Variety on the Pier – Feature from Contributor James Wigglesworth

James Wigglesworth and his angling friends often enjoy trips to Ilfracombe’s Pier where they catch a wide variety of species using both conventional tactics and LRF techniques. Many thanks to James for sending me this informative article.

Whether you’ve fished it or not, Ilfracombe Pier should be a venue on any species hunters radar. Throughout the seasons nearly anything is possible from the North Devon Port. During the summer months it can get particularly busy with families and groups targeting the seasonal mackerel that visit our waters so I prefer to head down at quieter times and adapt a mobile approach where I can fish on the move and target different species in different habitats. My favourite style of fishing is using a very light LRF rod (0.5-7g) with a size 16 hooks trying to tempt all the weird and wonderful mini species that find sanctuary in and around the harbour. Tiny bits of ragworm or Isome fished tight to the wall will produce bites for the majority of the day with gobies, blennies, scorpion fish, wrasse and small pollack finding it too irresistible to ignore. If that’s not really your game and you like to fish static with heavier gear then you’d be silly to ignore the piers potential. I haven’t done too much of this myself but good friend and local species hunter George Stavrakopoulos has and he’s bagged a lot of good fish. He fishes light flapper rigs baited with worm, squid or mackerel. Fishing straight off the end of the lower Pier will find your lead landing on rough, rocky ground which will see you getting plenty of bites from wrasse, pout and the likes. Moving round into the harbour the ground cleans up and just a gentle lob will find you on the sand where there are plenty of dabs, flounders, bass and the odd ray or gurnard.

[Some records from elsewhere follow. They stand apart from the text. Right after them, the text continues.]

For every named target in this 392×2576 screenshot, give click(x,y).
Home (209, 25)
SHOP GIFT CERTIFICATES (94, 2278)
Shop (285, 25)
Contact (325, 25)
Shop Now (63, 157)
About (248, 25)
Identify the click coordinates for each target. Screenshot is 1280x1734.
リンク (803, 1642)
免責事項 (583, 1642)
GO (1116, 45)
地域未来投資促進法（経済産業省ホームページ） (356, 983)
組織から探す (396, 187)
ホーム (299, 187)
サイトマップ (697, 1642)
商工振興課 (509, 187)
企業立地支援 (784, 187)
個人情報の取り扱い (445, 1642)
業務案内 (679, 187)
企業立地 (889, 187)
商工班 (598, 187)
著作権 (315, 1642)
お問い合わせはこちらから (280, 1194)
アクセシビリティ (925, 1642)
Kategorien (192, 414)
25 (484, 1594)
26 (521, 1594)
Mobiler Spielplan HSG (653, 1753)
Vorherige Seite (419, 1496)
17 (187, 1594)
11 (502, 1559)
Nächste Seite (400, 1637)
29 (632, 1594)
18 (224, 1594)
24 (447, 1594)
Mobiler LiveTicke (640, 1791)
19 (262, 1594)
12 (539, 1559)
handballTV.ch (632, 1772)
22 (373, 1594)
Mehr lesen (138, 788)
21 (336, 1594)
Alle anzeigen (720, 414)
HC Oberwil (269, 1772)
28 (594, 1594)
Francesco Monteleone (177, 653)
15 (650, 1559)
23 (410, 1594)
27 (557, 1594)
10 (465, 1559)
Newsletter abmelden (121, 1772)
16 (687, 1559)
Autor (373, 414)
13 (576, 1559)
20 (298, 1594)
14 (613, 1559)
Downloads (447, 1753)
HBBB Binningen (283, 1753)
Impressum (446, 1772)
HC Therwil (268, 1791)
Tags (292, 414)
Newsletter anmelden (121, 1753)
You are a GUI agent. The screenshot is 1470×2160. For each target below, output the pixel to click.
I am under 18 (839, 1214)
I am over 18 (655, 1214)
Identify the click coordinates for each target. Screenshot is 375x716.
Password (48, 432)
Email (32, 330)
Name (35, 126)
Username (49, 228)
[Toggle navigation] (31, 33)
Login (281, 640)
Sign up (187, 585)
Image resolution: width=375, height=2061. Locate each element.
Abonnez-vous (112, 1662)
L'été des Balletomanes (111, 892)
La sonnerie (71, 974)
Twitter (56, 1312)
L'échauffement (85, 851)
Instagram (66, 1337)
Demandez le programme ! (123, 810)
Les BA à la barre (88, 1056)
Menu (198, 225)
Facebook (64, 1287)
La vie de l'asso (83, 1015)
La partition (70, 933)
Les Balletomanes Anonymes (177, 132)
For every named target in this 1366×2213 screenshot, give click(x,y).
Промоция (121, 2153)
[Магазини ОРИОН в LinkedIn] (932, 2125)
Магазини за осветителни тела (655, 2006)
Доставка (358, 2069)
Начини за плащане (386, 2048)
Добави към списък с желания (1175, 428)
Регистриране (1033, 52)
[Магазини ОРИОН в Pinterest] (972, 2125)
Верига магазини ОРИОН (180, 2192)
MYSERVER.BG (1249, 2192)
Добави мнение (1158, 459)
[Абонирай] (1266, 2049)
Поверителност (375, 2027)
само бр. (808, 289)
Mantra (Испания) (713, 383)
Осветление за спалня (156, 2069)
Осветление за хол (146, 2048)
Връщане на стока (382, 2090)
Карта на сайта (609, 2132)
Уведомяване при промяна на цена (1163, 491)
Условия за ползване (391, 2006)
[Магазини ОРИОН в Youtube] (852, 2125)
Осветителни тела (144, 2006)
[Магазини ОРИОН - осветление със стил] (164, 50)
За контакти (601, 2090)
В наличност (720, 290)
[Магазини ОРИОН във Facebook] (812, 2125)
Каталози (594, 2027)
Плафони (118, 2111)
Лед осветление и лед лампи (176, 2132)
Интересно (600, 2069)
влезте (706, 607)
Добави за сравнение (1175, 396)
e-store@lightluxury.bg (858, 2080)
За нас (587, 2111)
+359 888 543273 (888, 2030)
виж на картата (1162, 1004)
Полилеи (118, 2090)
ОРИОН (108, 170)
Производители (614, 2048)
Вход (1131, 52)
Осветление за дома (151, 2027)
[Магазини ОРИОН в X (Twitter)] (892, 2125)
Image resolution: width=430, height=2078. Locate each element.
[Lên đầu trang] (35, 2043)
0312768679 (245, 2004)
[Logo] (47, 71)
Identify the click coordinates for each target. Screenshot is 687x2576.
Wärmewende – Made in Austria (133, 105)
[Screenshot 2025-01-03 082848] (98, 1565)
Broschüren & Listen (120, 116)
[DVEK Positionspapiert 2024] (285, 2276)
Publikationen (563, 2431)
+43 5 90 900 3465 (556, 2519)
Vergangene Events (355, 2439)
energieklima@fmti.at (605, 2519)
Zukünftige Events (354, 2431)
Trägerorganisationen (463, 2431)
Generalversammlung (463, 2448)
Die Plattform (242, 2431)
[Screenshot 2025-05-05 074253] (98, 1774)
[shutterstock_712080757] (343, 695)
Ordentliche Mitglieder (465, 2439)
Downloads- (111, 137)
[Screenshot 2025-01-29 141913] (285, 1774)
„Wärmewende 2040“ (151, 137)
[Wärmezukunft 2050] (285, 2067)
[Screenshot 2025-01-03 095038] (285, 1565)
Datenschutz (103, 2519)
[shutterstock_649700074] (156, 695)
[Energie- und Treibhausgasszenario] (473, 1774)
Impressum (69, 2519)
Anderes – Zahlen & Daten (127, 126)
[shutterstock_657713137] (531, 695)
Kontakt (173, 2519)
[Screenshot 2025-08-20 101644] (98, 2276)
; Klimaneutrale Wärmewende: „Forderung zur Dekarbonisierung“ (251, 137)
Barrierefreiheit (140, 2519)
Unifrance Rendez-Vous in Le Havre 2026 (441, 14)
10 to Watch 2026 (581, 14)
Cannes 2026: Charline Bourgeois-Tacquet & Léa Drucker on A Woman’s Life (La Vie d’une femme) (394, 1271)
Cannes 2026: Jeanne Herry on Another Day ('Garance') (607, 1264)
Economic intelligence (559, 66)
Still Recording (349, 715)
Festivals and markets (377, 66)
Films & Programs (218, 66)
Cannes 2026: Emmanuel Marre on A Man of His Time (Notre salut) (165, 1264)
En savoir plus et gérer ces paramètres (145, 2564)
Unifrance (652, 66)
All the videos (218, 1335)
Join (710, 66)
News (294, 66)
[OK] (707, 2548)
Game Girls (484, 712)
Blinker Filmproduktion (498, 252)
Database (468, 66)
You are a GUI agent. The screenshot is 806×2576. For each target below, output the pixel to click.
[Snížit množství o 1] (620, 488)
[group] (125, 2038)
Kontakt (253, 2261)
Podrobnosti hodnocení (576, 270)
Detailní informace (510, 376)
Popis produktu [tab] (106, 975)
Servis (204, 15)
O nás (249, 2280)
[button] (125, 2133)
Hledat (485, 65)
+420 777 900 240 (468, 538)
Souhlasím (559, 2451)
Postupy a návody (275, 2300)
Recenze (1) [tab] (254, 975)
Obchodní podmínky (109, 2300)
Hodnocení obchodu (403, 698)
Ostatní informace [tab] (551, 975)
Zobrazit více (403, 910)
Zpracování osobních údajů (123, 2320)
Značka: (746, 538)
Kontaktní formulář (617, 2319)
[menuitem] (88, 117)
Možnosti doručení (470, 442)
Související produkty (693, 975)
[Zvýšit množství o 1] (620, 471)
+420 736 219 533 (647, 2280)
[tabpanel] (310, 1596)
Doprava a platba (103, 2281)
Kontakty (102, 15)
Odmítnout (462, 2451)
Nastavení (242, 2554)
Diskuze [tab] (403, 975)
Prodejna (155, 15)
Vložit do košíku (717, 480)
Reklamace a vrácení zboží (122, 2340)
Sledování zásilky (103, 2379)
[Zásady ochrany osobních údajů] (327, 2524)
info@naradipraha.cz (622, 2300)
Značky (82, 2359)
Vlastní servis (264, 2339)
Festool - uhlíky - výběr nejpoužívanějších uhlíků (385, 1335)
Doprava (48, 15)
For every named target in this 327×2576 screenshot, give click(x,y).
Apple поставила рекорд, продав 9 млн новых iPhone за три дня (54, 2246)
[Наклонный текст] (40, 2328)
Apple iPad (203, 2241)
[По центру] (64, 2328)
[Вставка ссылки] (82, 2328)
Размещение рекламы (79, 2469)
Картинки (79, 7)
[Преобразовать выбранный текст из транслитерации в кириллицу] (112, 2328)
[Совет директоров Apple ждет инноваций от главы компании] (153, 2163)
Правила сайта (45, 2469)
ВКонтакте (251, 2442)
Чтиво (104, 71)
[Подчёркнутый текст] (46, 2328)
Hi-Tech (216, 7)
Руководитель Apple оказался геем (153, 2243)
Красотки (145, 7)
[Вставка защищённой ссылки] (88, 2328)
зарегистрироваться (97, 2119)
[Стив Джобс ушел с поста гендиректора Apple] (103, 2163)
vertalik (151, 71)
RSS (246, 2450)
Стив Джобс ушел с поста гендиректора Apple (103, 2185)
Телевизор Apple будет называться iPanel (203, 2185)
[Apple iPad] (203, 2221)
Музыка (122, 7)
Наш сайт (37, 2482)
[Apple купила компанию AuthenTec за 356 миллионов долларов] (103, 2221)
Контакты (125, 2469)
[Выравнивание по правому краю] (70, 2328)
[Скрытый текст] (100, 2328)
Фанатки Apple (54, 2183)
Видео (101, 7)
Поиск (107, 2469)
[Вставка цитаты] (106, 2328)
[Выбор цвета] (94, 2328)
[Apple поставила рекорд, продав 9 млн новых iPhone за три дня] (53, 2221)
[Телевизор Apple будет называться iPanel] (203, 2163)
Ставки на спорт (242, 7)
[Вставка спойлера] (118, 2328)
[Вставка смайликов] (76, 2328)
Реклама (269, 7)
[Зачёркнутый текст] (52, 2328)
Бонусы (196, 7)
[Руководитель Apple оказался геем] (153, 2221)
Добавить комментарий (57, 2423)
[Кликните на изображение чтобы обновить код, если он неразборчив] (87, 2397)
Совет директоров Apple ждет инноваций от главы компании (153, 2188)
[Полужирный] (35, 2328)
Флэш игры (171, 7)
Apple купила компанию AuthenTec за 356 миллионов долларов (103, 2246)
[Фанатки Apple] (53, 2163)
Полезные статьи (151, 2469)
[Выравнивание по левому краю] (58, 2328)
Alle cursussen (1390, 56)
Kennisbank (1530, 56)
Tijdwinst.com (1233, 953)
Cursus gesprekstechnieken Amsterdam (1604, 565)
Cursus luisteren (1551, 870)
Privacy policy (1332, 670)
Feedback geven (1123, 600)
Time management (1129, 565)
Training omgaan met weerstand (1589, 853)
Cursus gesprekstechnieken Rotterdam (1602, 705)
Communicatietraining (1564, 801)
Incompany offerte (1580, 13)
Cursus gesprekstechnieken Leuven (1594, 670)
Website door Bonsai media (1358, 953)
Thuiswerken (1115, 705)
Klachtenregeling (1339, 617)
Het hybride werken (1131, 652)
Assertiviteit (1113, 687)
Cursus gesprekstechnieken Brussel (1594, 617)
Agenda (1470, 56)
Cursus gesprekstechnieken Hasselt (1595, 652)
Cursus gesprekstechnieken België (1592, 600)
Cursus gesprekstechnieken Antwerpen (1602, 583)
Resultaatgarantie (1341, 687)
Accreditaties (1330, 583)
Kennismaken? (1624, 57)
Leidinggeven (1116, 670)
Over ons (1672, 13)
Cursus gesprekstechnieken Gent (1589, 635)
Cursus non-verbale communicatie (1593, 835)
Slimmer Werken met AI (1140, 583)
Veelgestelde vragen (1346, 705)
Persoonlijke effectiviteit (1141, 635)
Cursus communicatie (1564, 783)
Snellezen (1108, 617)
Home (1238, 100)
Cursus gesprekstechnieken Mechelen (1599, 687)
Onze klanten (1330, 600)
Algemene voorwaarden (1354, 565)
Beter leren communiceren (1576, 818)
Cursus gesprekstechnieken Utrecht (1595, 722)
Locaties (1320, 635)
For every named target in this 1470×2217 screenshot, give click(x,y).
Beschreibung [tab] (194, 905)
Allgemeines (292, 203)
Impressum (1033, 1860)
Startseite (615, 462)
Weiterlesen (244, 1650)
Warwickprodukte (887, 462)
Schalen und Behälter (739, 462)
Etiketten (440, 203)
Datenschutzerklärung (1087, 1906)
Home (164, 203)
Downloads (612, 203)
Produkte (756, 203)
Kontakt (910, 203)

Float fishing through the warmer months will get you mackerel and garfish which is always great fun on light gear. We’ve seen some pretty strange fish come from the Pier since we’ve been fishing it and also some pretty rare ones. One recent session saw myself catch a topknot and a leopard spotted goby in consecutive casts and I know that George bagged himself a cling fish and a tadpole fish in a single session there last year. Get down there and give it a go…. you never know what might turn up!